They decided to rig up the sailboat as a hand troller and try their hand at salmon fishing.
“After a couple of years it became obvious we weren’t going to earn a living that way,” Aadsen says.
In the fall of 1986, the Aadsens decided to get serious. They traveled to Port Townsend, Wash., and found a fiberglass hull. They traded a piece of land they owned in Petersburg for the hull, and went to work transforming it into a power troller. The family lived in “a broken-down motor home outside the boat barn,” and, later, in the Port Townsend boat yard, working 18-hour days to get the Willie Lee II built in time to fish the upcoming season.

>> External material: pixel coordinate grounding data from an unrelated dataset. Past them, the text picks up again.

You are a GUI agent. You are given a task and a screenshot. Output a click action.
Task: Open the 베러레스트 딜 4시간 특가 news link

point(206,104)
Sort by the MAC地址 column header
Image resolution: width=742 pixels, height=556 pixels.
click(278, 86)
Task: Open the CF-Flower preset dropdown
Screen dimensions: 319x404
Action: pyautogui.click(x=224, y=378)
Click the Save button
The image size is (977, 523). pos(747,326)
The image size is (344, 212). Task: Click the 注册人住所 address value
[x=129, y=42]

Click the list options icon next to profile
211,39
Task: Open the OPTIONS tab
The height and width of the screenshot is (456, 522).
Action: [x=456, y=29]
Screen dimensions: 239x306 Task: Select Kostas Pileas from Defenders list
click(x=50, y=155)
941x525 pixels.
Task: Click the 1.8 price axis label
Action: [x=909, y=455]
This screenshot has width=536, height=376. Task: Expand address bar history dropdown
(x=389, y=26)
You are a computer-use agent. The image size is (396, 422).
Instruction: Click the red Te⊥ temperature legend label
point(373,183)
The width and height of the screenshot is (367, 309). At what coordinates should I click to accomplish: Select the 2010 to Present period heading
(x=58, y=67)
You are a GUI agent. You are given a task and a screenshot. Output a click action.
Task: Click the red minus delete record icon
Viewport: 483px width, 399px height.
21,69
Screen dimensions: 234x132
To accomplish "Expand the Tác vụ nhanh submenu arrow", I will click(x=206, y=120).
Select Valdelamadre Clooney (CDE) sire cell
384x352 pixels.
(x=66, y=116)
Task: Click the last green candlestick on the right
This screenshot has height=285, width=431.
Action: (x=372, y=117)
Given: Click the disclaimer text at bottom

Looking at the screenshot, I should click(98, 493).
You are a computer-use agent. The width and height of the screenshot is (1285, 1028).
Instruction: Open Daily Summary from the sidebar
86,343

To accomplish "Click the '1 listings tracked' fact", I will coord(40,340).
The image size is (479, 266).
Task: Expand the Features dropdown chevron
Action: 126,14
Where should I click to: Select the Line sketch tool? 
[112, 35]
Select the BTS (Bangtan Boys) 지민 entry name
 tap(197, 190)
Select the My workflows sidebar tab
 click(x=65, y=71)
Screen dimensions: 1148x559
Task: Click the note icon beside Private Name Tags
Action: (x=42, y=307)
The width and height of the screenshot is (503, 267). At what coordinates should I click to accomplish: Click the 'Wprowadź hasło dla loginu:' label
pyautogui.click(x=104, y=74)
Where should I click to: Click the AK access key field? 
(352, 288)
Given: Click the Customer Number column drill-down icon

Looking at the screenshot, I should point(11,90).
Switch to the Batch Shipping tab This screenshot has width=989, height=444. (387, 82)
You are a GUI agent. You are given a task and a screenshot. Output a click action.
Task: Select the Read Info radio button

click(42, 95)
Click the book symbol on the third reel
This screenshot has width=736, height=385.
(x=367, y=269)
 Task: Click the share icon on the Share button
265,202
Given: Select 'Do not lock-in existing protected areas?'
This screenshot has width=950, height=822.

“They didn’t know it was impossible for a couple to build a boat in nine months, so that’s what they did,” Aadsen says. “We fished the Willie Lee II that July and sold the sailboat.”
They fished together as a family for a few more years. But the bottom fell out of the Alaska wild salmon market in 1989 following the Exxon Valdez spill, and Ken decided to get out of the business. Val, however, saw a future in commercial fishing in Southeast Alaska and kept the boat. The couple split.
At the time, according to Aadsen, Val was one of the few female skippers in Southeast Alaska, and her only crewman was her daughter. They fished for nearly a decade together until a few years of poor returns, low prices and equipment costs took a financial toll. Her mother ended up selling their boat.
Aadsen took a break from fishing, got a master’s degree and did social work in Seattle for seven years. But, like many fishermen who get hooked on the lifestyle, Aadsen’s heart was on the water. She traded her social work job for a full-time career as a troller and a longliner in Southeast Alaska and hasn’t looked back since.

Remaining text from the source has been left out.